Это была любимая беседа и жалоба. Должно было обнять, охватить, осмыслить и упорядочить все системою. Законы должны были быть стройны и строги. Генералы, расширявшие пространство империи, не только не могли создать равновесия, которое есть средоточие управления, но и были врагами его, ибо не умели понять, что такое порядок. Но не было людей, способных к низшей службе, и подавно не было помощников, способных понять его.
– Недостает общего духа, – сказал вдруг Малиновский.
Сперанский с удовольствием на него поглядел. Он знал его мысли.
Он заговорил, круглые китайские глаза были полузакрыты, как будто не видели ничего кругом, покатый лоб разгладился. Он говорил безостановочно, тихо и ровно, и его собеседники как зачарованные смотрели на него. В конце беседы, которая требовала безусловного молчания всех собеседников, непременно возникала у него новая мысль, порядок статей, новое значение или учреждение, не имевшие, впрочем, видимой связи с беседою. Когда-то в молодости говорил он проповеди, и теперь, как тогда, ему было приятно совершенство, которое он воображал.
Кабинет был привычным местом. Он смотрел на английские часы, и большой маятник, ходивший медленно, по механическим правилам, ему неизвестным, видневшийся в стеклянной дверце, был ему нужен, как и молчаливые собеседники, окружавшие его.
Министр говорил и знал, что его никто не прервет. Он знал силу своей речи и пробовал ее во дворце. Император никогда его не прерывал и к концу беседы казался и был убежденным, согласным на все; стоило министру удалиться, и логика рассыпалась в прах: царь тяготился ею и забывал.

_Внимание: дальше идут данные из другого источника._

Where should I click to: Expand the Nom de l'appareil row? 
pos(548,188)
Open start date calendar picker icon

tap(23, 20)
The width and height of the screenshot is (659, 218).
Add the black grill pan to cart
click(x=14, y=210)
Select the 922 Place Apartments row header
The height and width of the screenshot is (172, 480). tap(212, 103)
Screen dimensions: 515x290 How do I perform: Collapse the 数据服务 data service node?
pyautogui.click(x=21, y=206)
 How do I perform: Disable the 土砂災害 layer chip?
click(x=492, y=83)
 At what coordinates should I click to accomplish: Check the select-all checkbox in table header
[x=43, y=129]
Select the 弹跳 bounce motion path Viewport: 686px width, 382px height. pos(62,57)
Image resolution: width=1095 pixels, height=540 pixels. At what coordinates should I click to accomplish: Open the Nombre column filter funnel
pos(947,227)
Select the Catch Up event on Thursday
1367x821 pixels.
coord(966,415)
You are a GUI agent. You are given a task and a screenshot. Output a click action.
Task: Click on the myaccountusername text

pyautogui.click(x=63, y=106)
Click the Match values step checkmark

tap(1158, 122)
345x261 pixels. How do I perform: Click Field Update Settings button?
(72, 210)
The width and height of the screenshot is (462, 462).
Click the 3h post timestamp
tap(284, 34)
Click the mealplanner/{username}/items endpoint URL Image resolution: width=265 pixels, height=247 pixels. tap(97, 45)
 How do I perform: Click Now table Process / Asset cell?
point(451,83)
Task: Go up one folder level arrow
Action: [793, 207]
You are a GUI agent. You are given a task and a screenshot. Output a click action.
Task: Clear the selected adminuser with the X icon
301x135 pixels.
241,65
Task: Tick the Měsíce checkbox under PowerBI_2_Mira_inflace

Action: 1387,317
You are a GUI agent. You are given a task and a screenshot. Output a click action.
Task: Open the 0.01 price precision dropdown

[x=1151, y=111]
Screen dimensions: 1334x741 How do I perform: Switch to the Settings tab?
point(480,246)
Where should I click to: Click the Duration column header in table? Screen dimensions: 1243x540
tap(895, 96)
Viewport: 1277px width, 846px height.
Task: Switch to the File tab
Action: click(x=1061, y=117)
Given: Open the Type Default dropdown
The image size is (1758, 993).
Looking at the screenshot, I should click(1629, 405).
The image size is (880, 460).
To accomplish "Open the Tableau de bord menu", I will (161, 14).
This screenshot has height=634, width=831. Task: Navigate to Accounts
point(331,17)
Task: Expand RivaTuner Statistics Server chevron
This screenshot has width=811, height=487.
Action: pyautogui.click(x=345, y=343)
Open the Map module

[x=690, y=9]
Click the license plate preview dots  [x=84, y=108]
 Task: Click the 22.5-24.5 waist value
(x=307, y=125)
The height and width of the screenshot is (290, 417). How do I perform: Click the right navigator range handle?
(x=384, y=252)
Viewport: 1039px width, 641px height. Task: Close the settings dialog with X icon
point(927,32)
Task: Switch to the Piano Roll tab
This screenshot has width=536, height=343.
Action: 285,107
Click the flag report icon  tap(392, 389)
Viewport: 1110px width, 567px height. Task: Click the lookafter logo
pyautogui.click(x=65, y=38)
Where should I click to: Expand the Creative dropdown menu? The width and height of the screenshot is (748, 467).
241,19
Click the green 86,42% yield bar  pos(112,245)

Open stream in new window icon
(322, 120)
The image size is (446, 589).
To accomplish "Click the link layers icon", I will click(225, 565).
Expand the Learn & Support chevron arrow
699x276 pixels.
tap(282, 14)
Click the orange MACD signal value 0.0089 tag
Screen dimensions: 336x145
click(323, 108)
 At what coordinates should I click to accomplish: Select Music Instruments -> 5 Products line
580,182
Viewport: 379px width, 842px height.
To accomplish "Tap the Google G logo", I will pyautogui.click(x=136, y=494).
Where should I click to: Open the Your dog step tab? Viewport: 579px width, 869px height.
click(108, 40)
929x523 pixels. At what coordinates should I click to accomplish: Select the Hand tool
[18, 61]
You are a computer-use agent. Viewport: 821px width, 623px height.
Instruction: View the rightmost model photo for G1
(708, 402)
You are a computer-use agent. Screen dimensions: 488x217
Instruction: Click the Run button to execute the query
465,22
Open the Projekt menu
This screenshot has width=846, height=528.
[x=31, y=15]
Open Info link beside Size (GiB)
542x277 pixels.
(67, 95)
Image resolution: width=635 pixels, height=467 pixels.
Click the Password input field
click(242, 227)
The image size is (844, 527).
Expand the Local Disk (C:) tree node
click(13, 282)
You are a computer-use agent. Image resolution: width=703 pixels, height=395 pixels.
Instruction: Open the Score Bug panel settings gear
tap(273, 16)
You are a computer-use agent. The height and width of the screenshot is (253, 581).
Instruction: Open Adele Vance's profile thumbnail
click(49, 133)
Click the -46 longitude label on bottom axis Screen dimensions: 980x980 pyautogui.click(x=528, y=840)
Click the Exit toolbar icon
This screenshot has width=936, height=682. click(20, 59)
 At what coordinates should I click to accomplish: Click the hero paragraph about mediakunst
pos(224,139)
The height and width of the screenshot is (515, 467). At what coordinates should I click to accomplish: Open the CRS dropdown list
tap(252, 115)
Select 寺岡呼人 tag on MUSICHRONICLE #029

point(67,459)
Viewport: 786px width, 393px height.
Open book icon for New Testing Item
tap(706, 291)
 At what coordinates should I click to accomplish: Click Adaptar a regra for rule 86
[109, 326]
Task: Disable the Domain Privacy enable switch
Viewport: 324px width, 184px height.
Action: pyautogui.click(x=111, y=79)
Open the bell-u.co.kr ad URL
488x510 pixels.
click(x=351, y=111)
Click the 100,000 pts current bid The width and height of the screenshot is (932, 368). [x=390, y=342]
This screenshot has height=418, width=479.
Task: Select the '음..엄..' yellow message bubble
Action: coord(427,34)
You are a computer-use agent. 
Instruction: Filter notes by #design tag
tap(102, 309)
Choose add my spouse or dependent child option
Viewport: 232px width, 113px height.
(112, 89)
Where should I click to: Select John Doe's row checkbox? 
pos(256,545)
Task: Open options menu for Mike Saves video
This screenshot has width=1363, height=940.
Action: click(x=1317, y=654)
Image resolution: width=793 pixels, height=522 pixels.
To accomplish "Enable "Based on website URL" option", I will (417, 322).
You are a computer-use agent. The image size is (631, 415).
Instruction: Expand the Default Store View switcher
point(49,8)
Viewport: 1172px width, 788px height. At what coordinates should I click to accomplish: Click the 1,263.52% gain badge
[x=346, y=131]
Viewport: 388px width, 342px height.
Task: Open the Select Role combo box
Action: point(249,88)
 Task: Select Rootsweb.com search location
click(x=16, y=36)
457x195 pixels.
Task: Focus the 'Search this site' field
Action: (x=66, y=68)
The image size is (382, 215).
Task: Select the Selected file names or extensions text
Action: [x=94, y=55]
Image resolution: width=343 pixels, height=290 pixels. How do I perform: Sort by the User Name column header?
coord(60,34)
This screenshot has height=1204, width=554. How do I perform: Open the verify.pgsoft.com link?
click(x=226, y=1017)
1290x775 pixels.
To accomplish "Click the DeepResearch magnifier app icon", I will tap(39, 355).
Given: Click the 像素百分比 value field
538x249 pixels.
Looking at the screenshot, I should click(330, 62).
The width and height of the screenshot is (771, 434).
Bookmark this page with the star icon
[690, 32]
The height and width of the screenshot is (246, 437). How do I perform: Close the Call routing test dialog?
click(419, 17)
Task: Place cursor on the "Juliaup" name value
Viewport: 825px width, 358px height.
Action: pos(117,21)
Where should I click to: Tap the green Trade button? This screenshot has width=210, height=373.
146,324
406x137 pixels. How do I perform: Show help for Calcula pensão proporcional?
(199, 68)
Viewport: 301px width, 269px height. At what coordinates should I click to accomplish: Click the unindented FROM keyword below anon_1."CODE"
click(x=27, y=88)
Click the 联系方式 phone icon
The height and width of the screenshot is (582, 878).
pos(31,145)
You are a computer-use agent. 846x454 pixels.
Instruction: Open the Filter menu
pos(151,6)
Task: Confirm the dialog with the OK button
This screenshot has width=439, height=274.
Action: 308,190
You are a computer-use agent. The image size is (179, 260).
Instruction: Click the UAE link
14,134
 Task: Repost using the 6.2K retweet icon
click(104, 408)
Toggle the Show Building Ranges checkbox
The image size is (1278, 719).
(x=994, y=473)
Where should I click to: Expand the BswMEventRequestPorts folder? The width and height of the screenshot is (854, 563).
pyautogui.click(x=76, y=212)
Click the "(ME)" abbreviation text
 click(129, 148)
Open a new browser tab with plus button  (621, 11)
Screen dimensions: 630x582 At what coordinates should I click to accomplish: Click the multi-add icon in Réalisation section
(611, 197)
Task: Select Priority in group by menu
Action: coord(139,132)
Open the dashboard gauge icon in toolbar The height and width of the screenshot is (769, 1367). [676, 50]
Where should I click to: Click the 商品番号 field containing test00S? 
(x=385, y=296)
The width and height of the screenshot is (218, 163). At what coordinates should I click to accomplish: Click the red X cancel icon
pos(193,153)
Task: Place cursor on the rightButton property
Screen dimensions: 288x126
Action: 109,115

Министр говорил о людях, которые ему нужны; говоря о характерах, он думал об императоре. Нужны люди чувствительные или люди с правилами? Казалось бы, важнее всего доброе сердце. Но кто говорит: человек чувствительный, тот мыслит: человек без правил. Чувствительные люди – это машина, не понимающая своего хода, идущая по слепой привычке, заведенная воспитанием.
Этого не могут понимать читательницы Карамзина.